The first week of Bay UP is complete and we have begun working at our sites. Orientation was quite the experience in itself, and I can see already that this summer is going to be full of lessons to be learned and experiences to be had. In just a week I have bonded with many different people in my Bay UP team and the whole Bay UP crew which includes many different schools such as Mills College and UC Santa Cruz. As I spoke and connected to these people, we all laughed and chatted about how grateful we were for the opportunity God has given us to serve this summer.
There was too much in orientation for me to explain but there were a couple days that really changed the way I see Oakland and people of different ethnicities.
The first day of orientation we dove right into Bay UP by being split into teams to go to areas of Oakland and ask residents “What does Oakland mean to you”? My group walked around Lake Merritt and although we were instructed to talk to multiple people, we ran into Bill, and Bill had a lot to say. We talked to Bill for around forty-five minutes. Bill was angry, and I think he was just waiting for someone to ask him about Oakland so he could explode.
He said, despite Lake Merritt’s beauty and the wealth that surrounds it, Oakland is dysfunctional. Lake Merritt deceives many, especially me, because the lake is simply gorgeous by itself (the perfect tourist attraction) and the buildings around it scream wealth but two or even one block back is full of “dysfunction” with poverty, violence and police neglect. Bill explained that he has called the police many times to ask that they tow cars sitting in his neighborhood for months but the police take weeks to respond to him.
Bill was so furious with OPD he went as far to say, a woman victim of rape would have a better chance of getting help if she called the local pizza parlor than if she called the police.
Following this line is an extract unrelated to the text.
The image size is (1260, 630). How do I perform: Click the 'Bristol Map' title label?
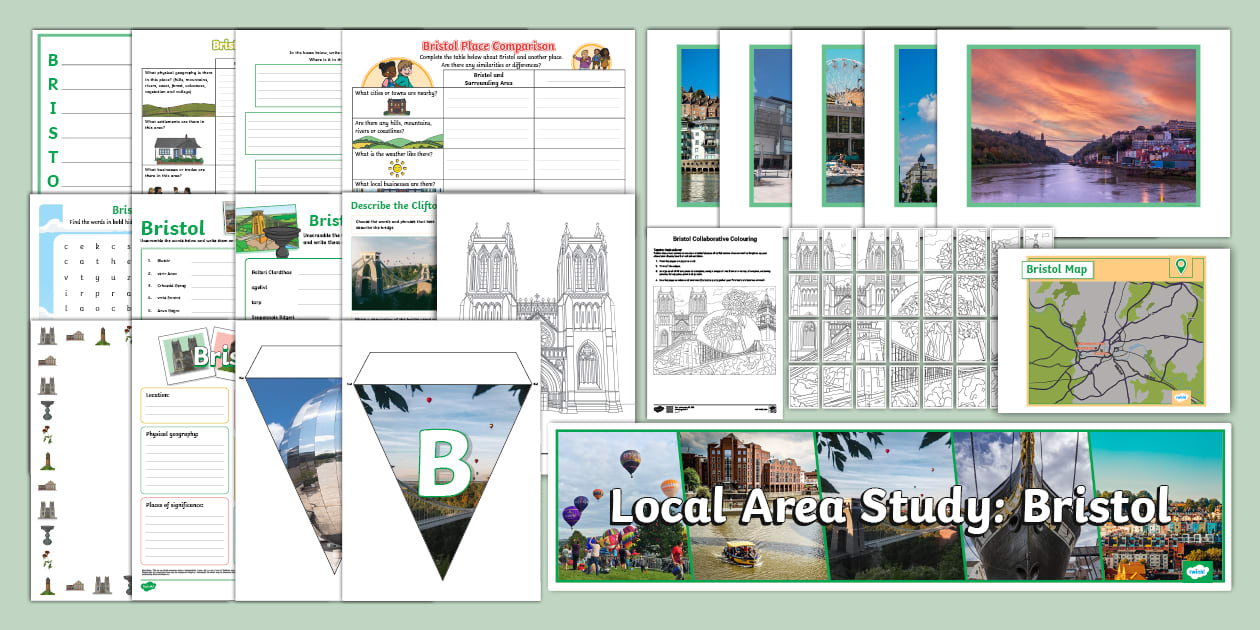pos(1058,269)
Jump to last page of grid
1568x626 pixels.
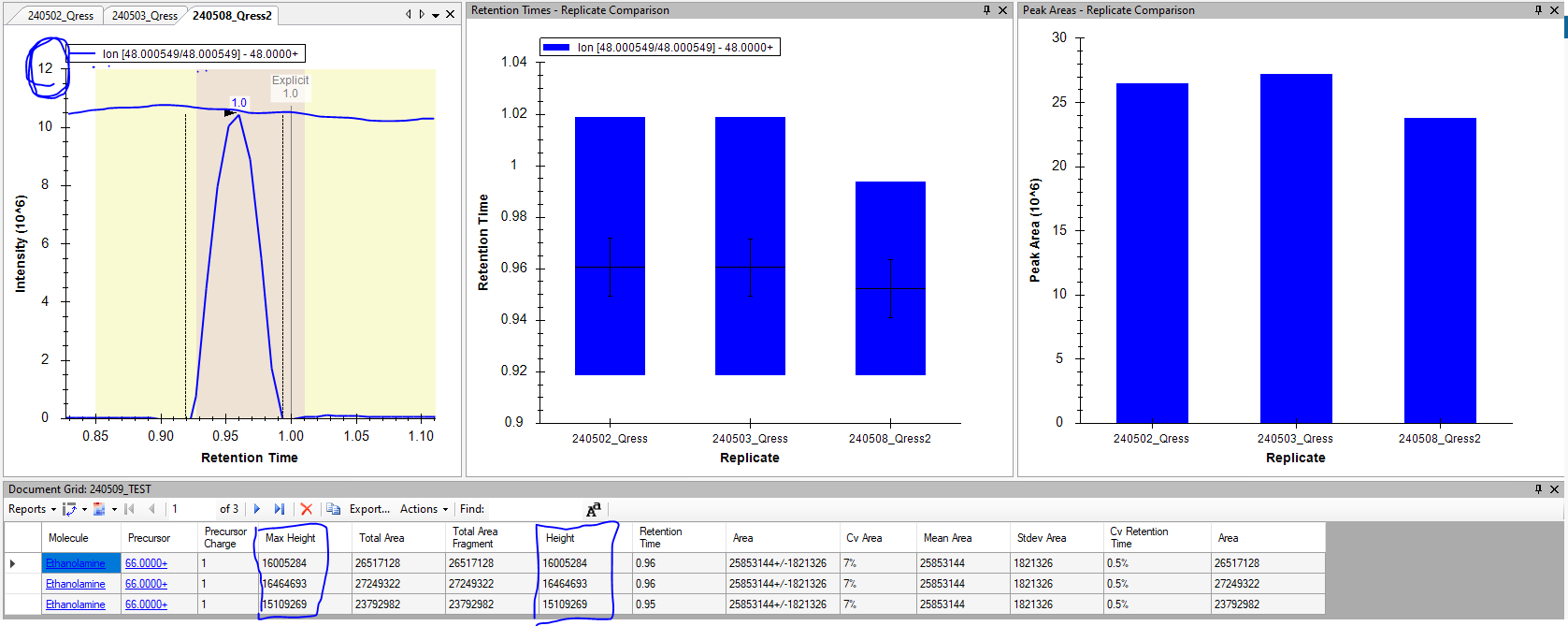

This sickened me because if the city of Oakland can’t rely on their law enforcement to promote peace and keep order in the city, who can they count on? The sad stories of Oakland that have come to stereotype Oakland as a “dangerous place” are not going to cease if OPD can’t at least show the residents they are there to protect them and help the city. The conversation saddened me, but I left with the hope that this summer, I will have a hand in fixing some of the dysfunction with God and my team all working in this journey to make a difference in the lives we contact.
Race day was impactful as we ran around San Francisco and Oakland listening to and observing some of the challenges that minorities go through in this country. We went to Chinatown in San Francisco, 67 Suenos, an organization that informs about immigrants and helps immigrants, the intertribal friendship house of Native American tribes, and E-legal tag-team came and delivered rap and spoken word to represent a portion of the black community.
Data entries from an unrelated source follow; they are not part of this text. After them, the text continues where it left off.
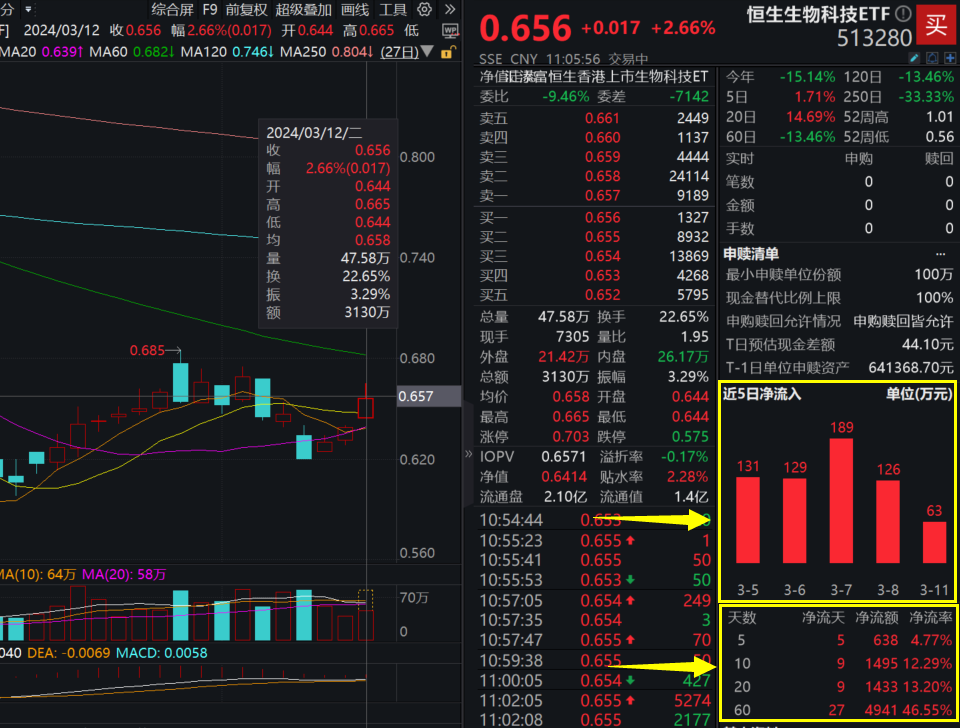Set price alert bell icon
960x728 pixels.
(x=932, y=58)
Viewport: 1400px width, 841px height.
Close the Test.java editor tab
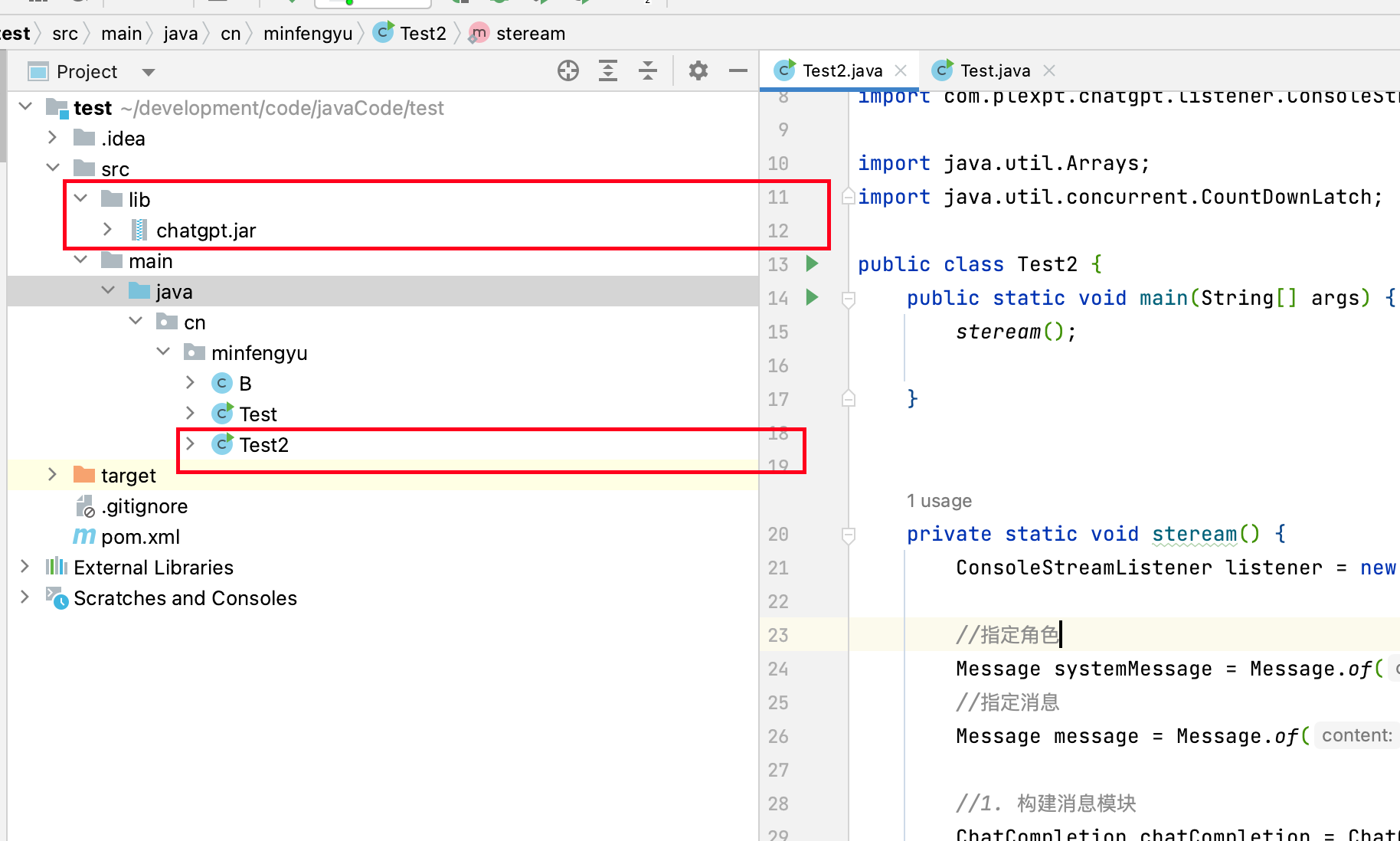tap(1049, 70)
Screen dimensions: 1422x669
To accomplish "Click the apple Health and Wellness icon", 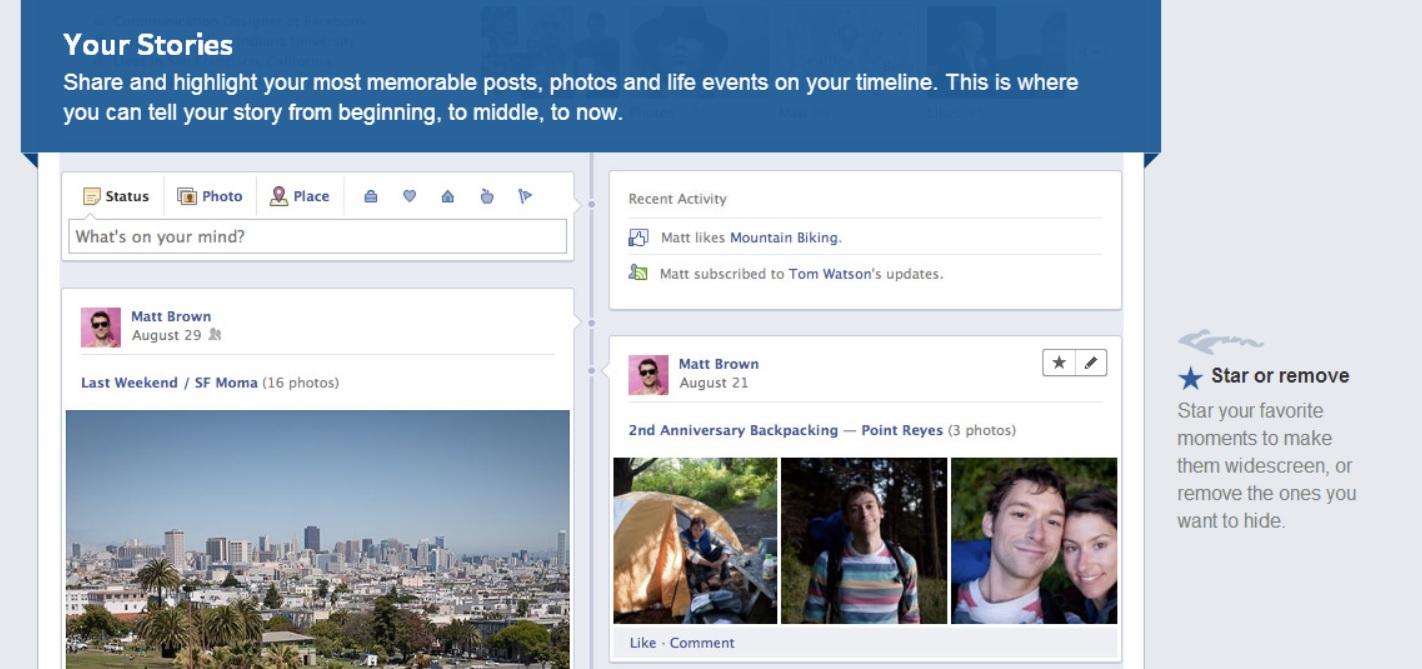I will (x=487, y=197).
This day had the biggest impact on me because I have never been to Chinatown and while we were there, we visited the SRO’s (single room occupancy). These were incredibly small apartments ( 10 X10) that approximately three people live in and with three hundred people living in the building, they all share a few kitchens and bathrooms. I was speechless with I saw these because honestly, I had the wrong stereotype that Asian Americans were wealthier than other minorities but God broke that stereotype, and I realized we are all struggling to achieve the “American Dream” and it is wrong for me to make up their life without ever trying to understand it completely. I was shocked by the living conditions and my own previous stereotypes. By stepping into the SRO’s, I realized I was a person of privilege and I should not take what I have for granted and I was astonished that we allow people to pay $425 for a living space that is smaller than many people’s bedrooms. This is not the way it is supposed to be but I saw God move when a man living in the SRO ( with son and wife) cheerfully allowed each of us to walk in one by one and observe his home, he was not embarrassed because he is doing what he can for his family. This softened my heart but makes me ready and hungry to make a change so people don’t have to live in those positions.
Jesus did not stop pushing back my stereotypes because when we went to 67 Suenos, my preconceptions of immigrants were challenged. I was teary eyed when I heard the stories of real people depicted on the mural. They are all immigrants with dreams determined to make it in this world but are constantly being presented with the hurt of “illegal immigration”. The mural read, “No human being is illegal,” this bold statement made me stop and think of how hard it must be for my Latino brothers and sisters to hear their family being referred to as illegal. Many people come to this country as immigrants, including those who founded it, and it’s disgusting that I got caught up thinking of immigration as simply policy and not hearing the people. This experience forced me to mold my views on immigration to healthier thought s.
Lastly, E-legal tag team with poetry, spoken word and rap hit my heart because spoken word and poetry are a big part of my life as I walk with God through each struggle. I was inspired by their boldness to step out in Jesus name and preach through rap and mentor children by connecting to the black community in a way that is familiar but often hurtful. They changed the hurtful part of rap in the black community to something beautiful to worship God. These are my people who also share my talents. I was glad to take part in this experience.
Orientation, in one short word was supercalifragilisticexpialidocious! I loved minute of it, the people, the places and experiences, but I have to remember that orientation was just the beginning and I have to just stay prayed up and buckle my seatbelt because Bay UP is going to be quite the ride! Let’s Get It!!